Dealing with the gas

While either option can be used to deliver the oil to shore, gas is a different story. Other than in a test situation or an emergency, it is illegal to flare produced gas in the Gulf of Mexico and other water bodies. That leaves only two options for operators to deal with the gas.

If there is very limited gas content in the production, it can be re-injected into the formation as a means of disposal. In addition, smaller volumes can be stripped off and used for power generation in the field. But, if there are sizeable amounts of gas, which is a common occurrence in the Gulf of Mexico, then operators have little choice but to pipe the gas to shore.

Regardless of the transportation solution chosen, there could be a pipeline on virtually all ultra-deepwater fields if the gas volumes are significant. This presumes that a low-cost (economical) method of liquefying produced gas has not emerged before many deepwater production decisions have to be made.

McNeely summed up the dilemma: "You have the shuttle tanker, but you still need a pipeline for the gas sales. The only thing you can do with the gas (at the present) is re-inject it or send it to shore."

Does the need for one pipeline to shore or shallow water change the economics for the project with regard to shuttle tankers, possibly making the laying of a second crude line more economic? This is another question that will have to be answered in the selection of field development and transport systems.

The comparison

There are strong arguments for both product transport solutions, and the decision needs to be made on a case-by-case basis, according to McNeely and Karpathy. "The main reason for a shuttle tanker is that you cannot get a pipeline to the well site economically. We are moving to a part of the Gulf of Mexico where putting in a pipeline to service those areas is very prohibitive," Karpathy said. "So, a shuttle tanker may be cheaper.

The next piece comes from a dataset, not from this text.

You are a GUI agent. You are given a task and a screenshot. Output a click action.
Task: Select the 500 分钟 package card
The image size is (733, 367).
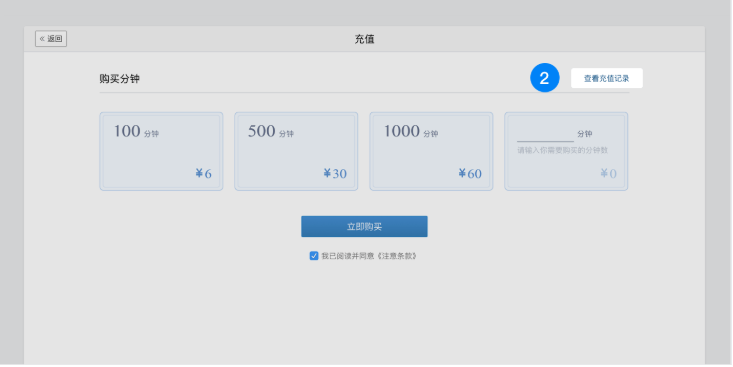coord(296,151)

"Pipelines, particularly those in deepwater, rarely have something acting on them and are considered relatively safe. But with a shuttle tanker, there is product handling, which could result in an accident," he pointed out.

"The pipeline is more expensive when you get into deep water and we don't have enough shuttle tankers to handle the transportation of the crude - although we do not know what the demand is going to be at this point. Today, there are none available for shuttle duty in deep water."

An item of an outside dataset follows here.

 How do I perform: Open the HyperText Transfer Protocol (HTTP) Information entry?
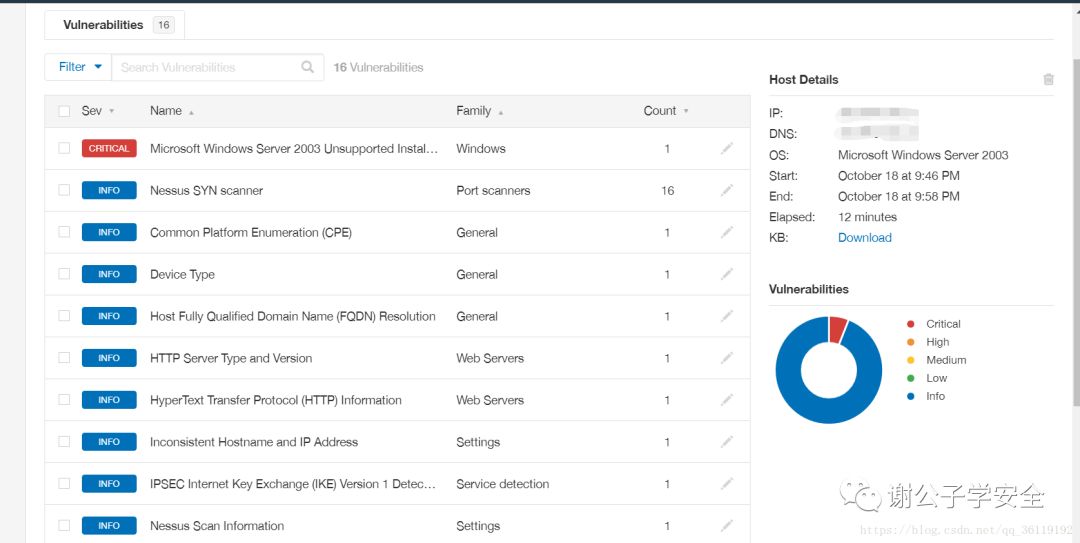[276, 400]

Therefore, no matter what development option, whether it be TLP, SPAR, FSO, or FPSO, the product must get to shore. While pipeline costs may be getting exhorbitantly higher as water depths increase, it may be the only option if shuttle tanker costs and availability is as bleak as it appears to be. The industry will find a way to get the oil to market - it's just a matter of getting an accurate view of the costs of each transport option and the production option it will be matched with.